Washington's been talking about our oil addiction for the last thirty years, and John McCain has been there for twenty-six of them, and my friend Joe Biden for 36. In that time, he's said no to higher fuel-efficiency standards for cars, claiming that tiny cars with little steel lead to increased highway deaths, as if! no to investments in renewable energy, no to renewable fuels except for nuclear power, but Jane Fonda made a movie showing how bad that is, so we can't have nukes. And today, we import triple the amount of oil as the day that Senator McCain took office. Because our economy is quadruple the size it was then. But Republicans had nothing to do with that.
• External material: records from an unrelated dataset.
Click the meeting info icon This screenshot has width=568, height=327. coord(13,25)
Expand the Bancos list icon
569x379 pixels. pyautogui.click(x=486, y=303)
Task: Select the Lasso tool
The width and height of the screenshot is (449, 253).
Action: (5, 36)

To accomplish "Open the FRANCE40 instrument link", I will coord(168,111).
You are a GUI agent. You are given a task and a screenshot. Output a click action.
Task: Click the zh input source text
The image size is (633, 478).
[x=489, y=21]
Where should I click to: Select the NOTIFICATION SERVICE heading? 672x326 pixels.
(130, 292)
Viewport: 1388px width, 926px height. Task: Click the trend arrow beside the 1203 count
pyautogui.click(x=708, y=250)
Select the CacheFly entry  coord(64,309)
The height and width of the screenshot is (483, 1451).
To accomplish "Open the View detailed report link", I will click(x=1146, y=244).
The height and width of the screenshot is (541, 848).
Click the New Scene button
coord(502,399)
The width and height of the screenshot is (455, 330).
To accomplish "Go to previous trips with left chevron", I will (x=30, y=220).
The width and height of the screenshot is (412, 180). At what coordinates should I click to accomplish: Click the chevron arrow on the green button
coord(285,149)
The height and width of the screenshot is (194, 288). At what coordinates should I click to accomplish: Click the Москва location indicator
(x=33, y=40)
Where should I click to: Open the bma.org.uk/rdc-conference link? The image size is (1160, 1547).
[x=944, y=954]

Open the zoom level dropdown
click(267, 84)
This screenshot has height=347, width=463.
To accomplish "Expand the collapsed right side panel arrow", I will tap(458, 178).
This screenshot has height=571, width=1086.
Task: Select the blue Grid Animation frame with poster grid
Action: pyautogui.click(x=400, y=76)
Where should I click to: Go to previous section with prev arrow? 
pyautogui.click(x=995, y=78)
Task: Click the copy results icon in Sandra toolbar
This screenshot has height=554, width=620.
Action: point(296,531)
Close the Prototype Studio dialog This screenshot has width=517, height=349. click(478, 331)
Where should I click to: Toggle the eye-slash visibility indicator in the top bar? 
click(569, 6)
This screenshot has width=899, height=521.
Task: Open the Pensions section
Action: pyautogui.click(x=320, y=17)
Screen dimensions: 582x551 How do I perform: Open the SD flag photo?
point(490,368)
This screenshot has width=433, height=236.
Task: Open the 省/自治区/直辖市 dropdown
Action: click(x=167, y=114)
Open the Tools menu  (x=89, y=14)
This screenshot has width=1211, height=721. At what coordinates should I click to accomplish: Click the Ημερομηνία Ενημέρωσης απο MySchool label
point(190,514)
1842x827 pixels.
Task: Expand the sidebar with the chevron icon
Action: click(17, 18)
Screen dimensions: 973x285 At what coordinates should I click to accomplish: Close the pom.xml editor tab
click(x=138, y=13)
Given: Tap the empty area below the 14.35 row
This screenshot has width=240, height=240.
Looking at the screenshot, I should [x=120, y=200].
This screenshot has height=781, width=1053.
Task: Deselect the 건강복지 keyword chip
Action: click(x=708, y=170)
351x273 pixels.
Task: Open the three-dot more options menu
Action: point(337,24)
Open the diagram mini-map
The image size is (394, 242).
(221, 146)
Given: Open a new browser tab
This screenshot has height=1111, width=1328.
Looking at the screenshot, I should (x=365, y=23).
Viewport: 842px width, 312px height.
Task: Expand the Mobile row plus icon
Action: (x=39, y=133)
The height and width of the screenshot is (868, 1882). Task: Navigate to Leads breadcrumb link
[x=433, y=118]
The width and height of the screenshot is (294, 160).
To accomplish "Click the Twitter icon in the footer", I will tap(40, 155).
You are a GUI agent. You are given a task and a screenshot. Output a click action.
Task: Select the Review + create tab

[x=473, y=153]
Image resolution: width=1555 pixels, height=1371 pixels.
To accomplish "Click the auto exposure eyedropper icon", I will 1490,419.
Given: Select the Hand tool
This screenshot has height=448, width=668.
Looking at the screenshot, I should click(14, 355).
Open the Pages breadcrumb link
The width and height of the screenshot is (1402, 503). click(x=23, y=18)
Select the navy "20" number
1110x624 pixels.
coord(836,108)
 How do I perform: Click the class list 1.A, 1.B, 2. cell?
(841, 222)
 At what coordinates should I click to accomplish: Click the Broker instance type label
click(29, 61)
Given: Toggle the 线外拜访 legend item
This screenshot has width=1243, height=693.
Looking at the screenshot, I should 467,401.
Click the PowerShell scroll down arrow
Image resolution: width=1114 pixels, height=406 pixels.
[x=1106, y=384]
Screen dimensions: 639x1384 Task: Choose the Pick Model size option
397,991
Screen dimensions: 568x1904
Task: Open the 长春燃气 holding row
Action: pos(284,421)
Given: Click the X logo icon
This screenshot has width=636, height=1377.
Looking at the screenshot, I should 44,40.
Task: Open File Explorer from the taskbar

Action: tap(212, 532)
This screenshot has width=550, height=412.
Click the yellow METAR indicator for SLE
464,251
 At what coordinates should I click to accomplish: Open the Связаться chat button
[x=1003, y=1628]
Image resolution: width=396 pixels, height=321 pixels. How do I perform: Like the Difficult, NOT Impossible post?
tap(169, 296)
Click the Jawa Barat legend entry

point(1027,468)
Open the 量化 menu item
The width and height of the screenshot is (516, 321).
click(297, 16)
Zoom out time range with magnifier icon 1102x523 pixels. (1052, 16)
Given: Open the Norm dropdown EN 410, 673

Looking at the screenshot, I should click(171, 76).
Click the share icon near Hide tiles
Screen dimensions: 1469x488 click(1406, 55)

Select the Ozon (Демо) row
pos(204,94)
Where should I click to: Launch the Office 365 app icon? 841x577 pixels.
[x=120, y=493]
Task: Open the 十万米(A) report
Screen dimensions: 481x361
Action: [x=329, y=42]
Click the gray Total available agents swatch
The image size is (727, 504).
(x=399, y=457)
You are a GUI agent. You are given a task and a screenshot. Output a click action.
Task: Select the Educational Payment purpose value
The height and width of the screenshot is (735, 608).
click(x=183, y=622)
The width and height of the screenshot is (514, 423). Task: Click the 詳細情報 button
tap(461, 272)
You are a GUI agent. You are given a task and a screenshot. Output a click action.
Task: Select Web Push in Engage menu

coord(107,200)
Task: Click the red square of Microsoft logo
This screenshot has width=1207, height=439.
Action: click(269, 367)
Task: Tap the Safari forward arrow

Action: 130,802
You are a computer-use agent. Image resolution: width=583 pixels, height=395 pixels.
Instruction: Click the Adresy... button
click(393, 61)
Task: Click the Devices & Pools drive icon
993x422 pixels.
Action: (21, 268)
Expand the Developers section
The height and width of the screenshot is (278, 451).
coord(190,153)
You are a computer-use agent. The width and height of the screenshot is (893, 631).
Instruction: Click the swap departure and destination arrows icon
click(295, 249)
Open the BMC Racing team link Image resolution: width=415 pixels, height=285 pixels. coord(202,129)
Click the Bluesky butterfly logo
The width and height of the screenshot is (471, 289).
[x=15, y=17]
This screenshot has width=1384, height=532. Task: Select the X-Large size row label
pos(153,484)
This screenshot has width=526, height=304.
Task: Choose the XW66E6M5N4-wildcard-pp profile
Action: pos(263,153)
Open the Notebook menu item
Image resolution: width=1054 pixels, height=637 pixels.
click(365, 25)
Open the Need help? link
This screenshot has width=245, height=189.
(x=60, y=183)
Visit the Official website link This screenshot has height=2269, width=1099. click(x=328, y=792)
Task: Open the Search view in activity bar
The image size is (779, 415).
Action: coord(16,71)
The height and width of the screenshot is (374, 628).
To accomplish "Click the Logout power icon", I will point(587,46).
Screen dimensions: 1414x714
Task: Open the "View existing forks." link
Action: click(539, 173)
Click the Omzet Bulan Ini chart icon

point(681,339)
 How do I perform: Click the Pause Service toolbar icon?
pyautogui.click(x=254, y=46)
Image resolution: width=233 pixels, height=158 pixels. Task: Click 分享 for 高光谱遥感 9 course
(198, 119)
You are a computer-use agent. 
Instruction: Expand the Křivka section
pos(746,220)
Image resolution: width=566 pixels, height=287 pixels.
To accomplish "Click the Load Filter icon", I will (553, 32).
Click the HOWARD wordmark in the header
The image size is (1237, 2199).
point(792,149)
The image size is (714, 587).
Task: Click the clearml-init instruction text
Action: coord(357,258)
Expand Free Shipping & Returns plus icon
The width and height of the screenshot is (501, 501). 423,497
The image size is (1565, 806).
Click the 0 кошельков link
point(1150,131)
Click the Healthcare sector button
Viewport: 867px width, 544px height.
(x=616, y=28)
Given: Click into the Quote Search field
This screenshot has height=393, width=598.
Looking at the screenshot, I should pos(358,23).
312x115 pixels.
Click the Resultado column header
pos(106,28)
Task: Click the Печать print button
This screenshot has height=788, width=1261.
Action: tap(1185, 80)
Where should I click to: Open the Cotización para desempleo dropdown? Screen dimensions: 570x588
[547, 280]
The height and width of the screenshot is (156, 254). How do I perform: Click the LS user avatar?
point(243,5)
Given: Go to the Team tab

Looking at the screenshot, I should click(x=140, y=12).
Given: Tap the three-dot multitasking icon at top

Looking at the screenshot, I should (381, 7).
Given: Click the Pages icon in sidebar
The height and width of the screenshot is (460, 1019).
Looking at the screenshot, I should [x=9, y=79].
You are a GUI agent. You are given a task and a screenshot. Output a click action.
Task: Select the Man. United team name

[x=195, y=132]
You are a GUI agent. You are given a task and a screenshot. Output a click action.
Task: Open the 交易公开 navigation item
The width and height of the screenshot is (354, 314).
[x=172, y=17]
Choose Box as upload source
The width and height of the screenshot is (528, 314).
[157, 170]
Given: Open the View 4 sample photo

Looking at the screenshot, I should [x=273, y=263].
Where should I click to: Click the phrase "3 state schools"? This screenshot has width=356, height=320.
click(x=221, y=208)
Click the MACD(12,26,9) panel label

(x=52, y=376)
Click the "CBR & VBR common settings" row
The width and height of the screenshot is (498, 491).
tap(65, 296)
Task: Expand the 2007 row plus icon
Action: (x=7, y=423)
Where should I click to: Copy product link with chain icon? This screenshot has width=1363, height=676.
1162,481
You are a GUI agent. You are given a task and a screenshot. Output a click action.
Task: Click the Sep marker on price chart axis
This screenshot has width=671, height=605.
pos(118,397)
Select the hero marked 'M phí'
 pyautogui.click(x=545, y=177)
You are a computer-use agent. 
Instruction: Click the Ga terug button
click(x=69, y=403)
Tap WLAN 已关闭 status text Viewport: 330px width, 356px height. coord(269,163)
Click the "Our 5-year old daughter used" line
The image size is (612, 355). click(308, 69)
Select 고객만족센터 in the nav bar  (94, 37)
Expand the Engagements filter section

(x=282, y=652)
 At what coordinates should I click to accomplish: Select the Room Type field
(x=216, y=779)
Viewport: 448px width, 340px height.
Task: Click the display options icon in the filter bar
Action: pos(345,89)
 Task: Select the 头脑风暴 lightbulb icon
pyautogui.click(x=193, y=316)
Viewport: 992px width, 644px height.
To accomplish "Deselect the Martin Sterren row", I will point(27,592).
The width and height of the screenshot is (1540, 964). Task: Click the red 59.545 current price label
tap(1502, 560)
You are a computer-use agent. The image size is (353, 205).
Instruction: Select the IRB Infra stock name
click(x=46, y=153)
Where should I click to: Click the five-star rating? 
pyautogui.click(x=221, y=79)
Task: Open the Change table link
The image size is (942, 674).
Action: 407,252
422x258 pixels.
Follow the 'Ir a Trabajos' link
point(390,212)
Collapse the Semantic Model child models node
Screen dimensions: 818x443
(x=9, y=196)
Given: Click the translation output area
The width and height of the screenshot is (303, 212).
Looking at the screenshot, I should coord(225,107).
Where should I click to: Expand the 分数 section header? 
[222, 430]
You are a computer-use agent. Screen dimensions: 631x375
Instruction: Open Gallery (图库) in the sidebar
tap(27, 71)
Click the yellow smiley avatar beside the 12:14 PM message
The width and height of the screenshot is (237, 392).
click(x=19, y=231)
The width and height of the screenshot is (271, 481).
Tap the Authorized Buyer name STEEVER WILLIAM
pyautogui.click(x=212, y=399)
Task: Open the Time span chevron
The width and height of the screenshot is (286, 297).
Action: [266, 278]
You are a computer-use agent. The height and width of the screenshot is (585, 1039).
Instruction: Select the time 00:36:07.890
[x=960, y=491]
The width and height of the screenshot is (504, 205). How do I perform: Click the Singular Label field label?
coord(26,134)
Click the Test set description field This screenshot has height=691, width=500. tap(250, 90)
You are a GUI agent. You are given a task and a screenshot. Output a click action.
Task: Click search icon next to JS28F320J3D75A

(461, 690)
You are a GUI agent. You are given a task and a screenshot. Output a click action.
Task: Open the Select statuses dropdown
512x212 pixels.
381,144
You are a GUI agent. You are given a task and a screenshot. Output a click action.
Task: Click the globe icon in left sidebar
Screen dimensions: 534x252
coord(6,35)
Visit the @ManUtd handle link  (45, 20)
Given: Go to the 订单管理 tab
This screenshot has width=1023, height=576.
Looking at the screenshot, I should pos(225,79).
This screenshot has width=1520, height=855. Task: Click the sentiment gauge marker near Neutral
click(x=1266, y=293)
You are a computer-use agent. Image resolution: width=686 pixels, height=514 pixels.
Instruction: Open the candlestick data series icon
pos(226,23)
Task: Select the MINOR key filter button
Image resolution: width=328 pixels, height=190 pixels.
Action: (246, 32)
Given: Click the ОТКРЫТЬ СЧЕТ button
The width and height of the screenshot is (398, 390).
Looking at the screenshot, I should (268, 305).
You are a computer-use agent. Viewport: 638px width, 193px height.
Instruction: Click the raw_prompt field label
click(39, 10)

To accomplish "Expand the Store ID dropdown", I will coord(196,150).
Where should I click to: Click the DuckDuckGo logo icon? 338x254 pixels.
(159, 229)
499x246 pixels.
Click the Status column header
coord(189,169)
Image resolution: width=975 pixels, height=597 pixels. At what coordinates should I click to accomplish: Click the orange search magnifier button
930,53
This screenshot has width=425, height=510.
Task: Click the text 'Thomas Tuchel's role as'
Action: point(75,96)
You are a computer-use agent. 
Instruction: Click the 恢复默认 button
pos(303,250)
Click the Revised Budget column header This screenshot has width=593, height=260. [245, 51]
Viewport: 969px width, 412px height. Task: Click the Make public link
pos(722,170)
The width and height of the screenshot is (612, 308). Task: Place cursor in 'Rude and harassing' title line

Just the oil part.
Now is the time to end this addiction, and to understand that drilling is a stop-gap measure, not a long-term solution. Not even close. So, because it's not a perfect solution, we will disregard it completely.
As President, I will tap our natural gas reserves, invest in clean coal technology, and find ways to safely harness nuclear power. "Safely" means without making environmentalists or Jane Fonda mad- good luck with that! I'll help our auto companies re-tool, so that the fuel-efficient cars of the future are built right here in America. I'll do it myself- roll up the sleeves on my skinny little arms, and show those guys who've been running businesses for longer than I've been alive how a community organizer builds cars! I'll make it easier for the American people to afford these new cars. How? By taxing them, and giving them their money back, provided they spend it the way I want them to! And I'll invest 150 billion dollars (when I say "I" and "150 billion dollars," I really mean "you" and "500 billion dollars.") over the next decade in affordable, renewable sources of energy - wind power and solar power and the next generation of biofuels; an investment that will lead to new industries and five million new jobs that pay well and can't ever be outsourced because you can't outsource plants that manufacture things like solar panels, wind machines, and refineries for biofuels. Why not? Because I say it is so, and so it is written.
America, now is not the time for small plans. Because we've tried to screw up this country with little plans for years, and it hasn't really worked out.
Now is the time to finally meet our moral obligation to provide every child a world-class education by giving more power to the NEA, because it will take nothing less to compete in the global economy. Michelle and I are only here tonight because we were given a chance at an education. And I will not settle for an America where some kids don't have that chance. I'll invest (when I say "I" and "invest," I mean "I" and "will steal your money") in early childhood education. I'll recruit an army of new teachers with my winning smile, and pay them higher salaries because if you give them enough money, a bad teacher will become a good one and give them more support. And in exchange, I'll ask for higher standards and more accountability. (Because even while giving them more money, it would be rude to demand higher standards. Mail them the check!). And we will keep our promise to every young American - if you commit to serving your community (in a leftist organization vetted by me for political correctness and connections to the Democrats- just like Chicago!) or your country, we will make sure you can afford a college education.
I just can't take any more of this drivel. You get the idea.